In December 1875, a submarine communication cable ran from Normanville to Kingscote on Kangaroo Island. Society member and local resident, David Muirhead sent us the following details and photographs concerning the cable: –

The spot where the communication cable to Kangaroo Island ran into the sea at Normanville

(Taken by David Muirhead)

The jigsaw-shaped bit of wet sand at the water’s edge on the northern corner (far right in the image) is exactly where the communication cable from the mainland ran into the sea at Normanville.

The cable ran from the Normanville Police Station and Courthouse and through the sand dunes (from the dunes outpost, a.k.a the dunes relay station).

(According to the web page found at http://touristravels.blogspot.com/ , work on installing the submarine cable commenced on Christmas Day in 1875 and it was completed in six days. The web page goes on to state, “Later an overland line was constructed connecting Kingscote with the Cape Borda Lighthouse on the western end of Kangaroo Island. The system from Cape Borda to Adelaide was opened on 13 August 1876.”)
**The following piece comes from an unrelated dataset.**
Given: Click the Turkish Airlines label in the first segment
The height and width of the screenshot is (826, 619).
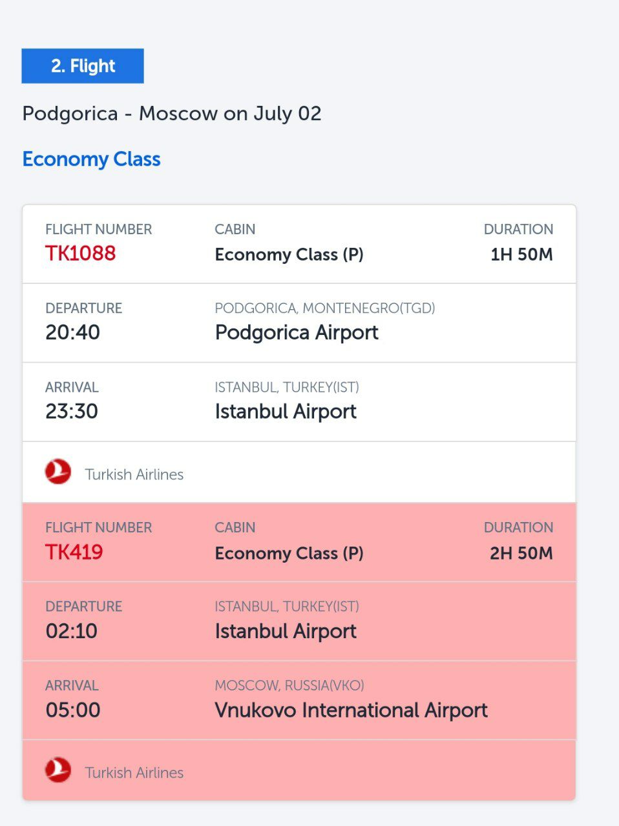Looking at the screenshot, I should click(x=134, y=474).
This dead olive tree stump would undoubtedly have been planted in the dunes around the time the communication cable was installed, which means that it was probably among the first olive trees planted in SA by the early settlers, and thus one of the first to spread its seeds around the area.
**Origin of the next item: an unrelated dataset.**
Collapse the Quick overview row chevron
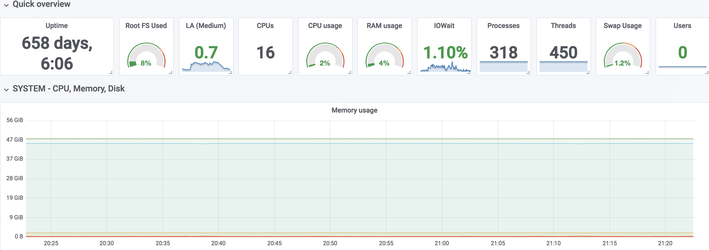This screenshot has height=250, width=709. tap(6, 5)
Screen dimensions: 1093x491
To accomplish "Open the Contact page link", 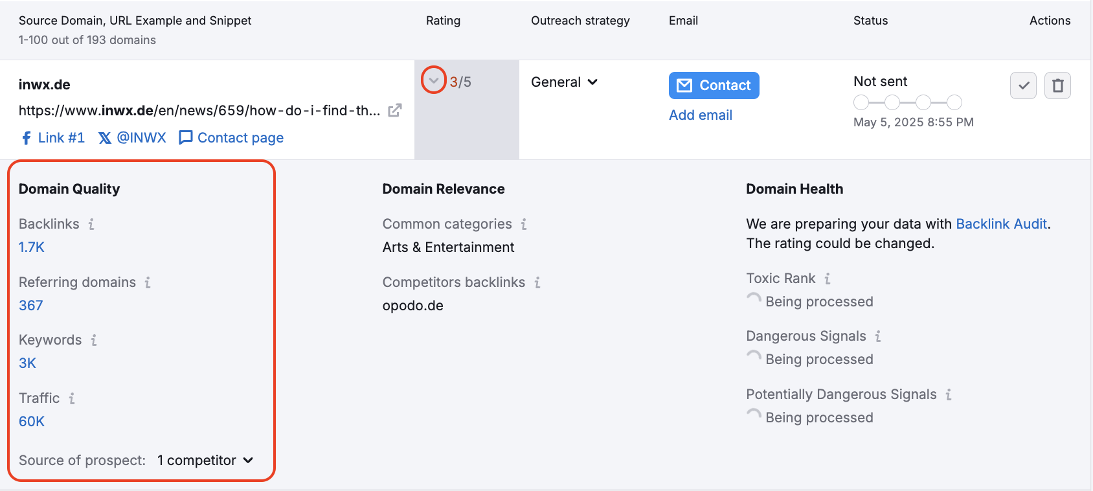I will pos(231,138).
The dead olive stump at the top of the sand dunes

(Taken by David Muirhead)

It’s right next to what is left of a rusty galvanized iron-lined hole in the sand at the crest of the” hind dune” (secondary as opposed to primary dune, in this section of mostly binary dunes system i.e. where it’s generally easy to see that the dunes in cross-section comprise two main/ big dunes with a wide swale between them. The rusty galvanized iron-lined hole could possibly be either a hut or a toilet for the men installing or operating the undersea cable to KI.

All that remains of what may be a tiny hut or toilet

(Taken by David Muirhead)

Many thanks for providing us with these details, David.

By Steve Reynolds

Steve Reynolds is the current President of MLSSA and is a long-standing member of the Society. Steve is a keen diver, underwater explorer, photographer and is chief author of the Society's extensive back catalogue of newsletters and journals.

One thought on “The 1875 Communication Cable from Normanville to Kangaroo Island”
  1. The March 2018 issue of Yankalilla Regional News states , “The Normanville Post & Telegraph Office was also the terminal station of the submarine cable from Kangaroo Island, through which shipping intelligence was received from both Cape Willoughby & Cape Borda.”